Lettera da un bistrot

20 Novembre | In: Dal Mondo

“Queste scarpe sì, vanno bene…” Anzi, non ci ho pensato nemmeno e sono uscito. Ho imboccato le scale e via dal portone.

Quante volte ho pensato “la prossima volta che vedo l’ascensore, avrò fatto l’esame…” “La prossima volta che entro in casa, avrò parlato con Cécile…”.

Ogni cosa che facciamo non è detto che la rifacciamo ancora. Vedo un posto e chissà…

“Quando tornerò qui saranno cambiate tante cose di me...” Ci penso sempre prima di ogni viaggio. È struggente: i luoghi e le cose sono testimoni della nostra vita.

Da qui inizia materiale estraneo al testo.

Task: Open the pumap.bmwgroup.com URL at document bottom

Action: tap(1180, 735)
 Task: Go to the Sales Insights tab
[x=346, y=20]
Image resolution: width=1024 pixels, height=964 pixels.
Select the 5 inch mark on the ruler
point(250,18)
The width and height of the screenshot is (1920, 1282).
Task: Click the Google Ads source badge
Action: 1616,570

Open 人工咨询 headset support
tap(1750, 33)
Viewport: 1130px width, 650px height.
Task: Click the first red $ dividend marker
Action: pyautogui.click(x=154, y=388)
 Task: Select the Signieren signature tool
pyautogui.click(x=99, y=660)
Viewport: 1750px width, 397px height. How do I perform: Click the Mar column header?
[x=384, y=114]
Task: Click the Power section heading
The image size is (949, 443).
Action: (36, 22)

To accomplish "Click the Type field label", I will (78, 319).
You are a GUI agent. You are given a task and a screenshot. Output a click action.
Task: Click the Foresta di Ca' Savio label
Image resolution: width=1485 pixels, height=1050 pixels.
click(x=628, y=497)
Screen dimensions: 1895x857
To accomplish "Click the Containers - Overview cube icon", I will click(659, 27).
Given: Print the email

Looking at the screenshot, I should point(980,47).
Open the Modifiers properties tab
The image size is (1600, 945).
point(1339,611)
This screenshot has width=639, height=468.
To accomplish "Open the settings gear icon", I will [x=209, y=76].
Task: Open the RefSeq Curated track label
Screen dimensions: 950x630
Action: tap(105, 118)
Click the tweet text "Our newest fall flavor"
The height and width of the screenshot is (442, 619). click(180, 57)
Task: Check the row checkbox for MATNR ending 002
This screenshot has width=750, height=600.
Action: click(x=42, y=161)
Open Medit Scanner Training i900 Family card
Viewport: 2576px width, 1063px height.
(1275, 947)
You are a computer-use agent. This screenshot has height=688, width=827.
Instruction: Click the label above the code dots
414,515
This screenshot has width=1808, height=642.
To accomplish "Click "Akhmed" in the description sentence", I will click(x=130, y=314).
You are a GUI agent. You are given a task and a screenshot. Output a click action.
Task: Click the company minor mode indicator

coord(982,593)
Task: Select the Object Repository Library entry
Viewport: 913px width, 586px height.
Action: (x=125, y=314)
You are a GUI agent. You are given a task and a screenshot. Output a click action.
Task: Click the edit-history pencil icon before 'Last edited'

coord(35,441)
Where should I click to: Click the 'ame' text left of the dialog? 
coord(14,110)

“Ero più magro, avevo quella giacca, uscivo ancora con Francine, erano i tempi degli Oasis…”

Mio Dio che cosa strana la vita. Un tapis roulant veloce pieno zeppo di tutto…

Così sono sceso in strada. Con la metro sono due fermate ma vado a piedi. Girare per la città mi piace. C’è gente, c’è vita. Mi faccio mille domande, vedo cose, sono pieno di energia…

Tante volte in vita mia ho immaginato l’ora, il luogo, come… Per gioco, per fantasia, tanto per ridere…

Ma così non me l’aspettavo. È andata così, senza avere il tempo di pensarci.

Un bicchiere di vino, non ricordo nemmeno quale. Non ho fatto in tempo a darmi risposte. Non ho pensato a quando sarei rientrato a casa. Il portone, l’ascensore, Cécile…

Finisce tutto così. Il tapis roulant si è fermato, senza preavviso, senza avere un’altra chance. Così.

Chissà chi entrerà nel portone. La lavatrice, il frigo, tutte quelle piccole cose…

La città tra un po’ tornerà normale.